- **DATA PROVIDED**
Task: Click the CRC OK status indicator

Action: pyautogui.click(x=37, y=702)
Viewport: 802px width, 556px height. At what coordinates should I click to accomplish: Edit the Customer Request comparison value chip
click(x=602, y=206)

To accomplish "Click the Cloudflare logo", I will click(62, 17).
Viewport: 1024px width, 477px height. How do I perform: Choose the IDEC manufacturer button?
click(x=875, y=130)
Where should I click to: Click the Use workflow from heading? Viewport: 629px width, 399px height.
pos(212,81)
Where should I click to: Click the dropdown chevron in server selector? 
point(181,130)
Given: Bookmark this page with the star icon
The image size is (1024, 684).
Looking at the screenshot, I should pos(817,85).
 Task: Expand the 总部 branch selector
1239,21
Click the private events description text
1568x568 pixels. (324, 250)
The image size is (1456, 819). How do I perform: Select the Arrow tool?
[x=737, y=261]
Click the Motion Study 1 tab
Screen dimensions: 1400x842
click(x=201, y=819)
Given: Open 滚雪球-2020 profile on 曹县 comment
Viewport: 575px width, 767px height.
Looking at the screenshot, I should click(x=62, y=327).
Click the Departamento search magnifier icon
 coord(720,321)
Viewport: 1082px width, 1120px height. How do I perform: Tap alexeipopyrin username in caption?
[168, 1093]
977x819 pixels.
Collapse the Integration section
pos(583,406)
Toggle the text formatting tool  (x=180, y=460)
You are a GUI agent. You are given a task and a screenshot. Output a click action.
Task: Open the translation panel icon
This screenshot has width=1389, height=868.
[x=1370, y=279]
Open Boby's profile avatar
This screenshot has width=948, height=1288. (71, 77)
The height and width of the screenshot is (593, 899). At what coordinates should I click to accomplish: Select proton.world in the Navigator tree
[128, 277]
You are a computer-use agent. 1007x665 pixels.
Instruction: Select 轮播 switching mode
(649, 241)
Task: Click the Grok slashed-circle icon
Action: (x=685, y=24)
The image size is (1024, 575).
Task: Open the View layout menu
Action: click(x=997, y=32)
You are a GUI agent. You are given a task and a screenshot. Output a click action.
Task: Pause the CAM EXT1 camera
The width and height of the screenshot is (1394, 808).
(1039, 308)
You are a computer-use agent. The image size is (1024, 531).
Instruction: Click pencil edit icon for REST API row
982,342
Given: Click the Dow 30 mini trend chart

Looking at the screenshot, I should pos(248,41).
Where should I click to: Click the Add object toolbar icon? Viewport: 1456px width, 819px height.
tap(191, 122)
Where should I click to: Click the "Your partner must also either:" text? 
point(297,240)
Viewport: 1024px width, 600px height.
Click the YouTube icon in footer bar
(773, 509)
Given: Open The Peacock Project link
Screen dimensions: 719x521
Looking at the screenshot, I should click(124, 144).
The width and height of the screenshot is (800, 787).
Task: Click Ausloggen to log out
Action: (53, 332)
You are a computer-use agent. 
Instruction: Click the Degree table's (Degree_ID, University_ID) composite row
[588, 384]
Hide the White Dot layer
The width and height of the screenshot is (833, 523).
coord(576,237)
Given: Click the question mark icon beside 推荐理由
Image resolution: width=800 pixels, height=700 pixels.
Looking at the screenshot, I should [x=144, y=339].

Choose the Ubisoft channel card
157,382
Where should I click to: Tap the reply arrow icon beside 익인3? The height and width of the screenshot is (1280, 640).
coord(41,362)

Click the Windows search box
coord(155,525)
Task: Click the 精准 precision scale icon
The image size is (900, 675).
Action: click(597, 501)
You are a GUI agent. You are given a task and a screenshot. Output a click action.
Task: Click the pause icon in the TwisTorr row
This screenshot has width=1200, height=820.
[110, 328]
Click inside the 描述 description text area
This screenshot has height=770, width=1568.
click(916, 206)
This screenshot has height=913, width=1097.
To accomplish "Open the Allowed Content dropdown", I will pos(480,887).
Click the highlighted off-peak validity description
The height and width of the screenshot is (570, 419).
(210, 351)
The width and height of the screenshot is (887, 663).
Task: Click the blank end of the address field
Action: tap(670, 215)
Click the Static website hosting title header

- **EXERCISE GOAL**
Within the data above, the span starting at the line containing "Given: Click the Dow 30 mini trend chart" and ending at the line containing "Hide the White Dot layer" is to be retyped exactly, with no other lines.

- **RESPONSE BOX**
Given: Click the Dow 30 mini trend chart

Looking at the screenshot, I should pos(248,41).
Where should I click to: Click the Add object toolbar icon? Viewport: 1456px width, 819px height.
tap(191, 122)
Where should I click to: Click the "Your partner must also either:" text? 
point(297,240)
Viewport: 1024px width, 600px height.
Click the YouTube icon in footer bar
(773, 509)
Given: Open The Peacock Project link
Screen dimensions: 719x521
Looking at the screenshot, I should click(124, 144).
The width and height of the screenshot is (800, 787).
Task: Click Ausloggen to log out
Action: (53, 332)
You are a computer-use agent. 
Instruction: Click the Degree table's (Degree_ID, University_ID) composite row
[588, 384]
Hide the White Dot layer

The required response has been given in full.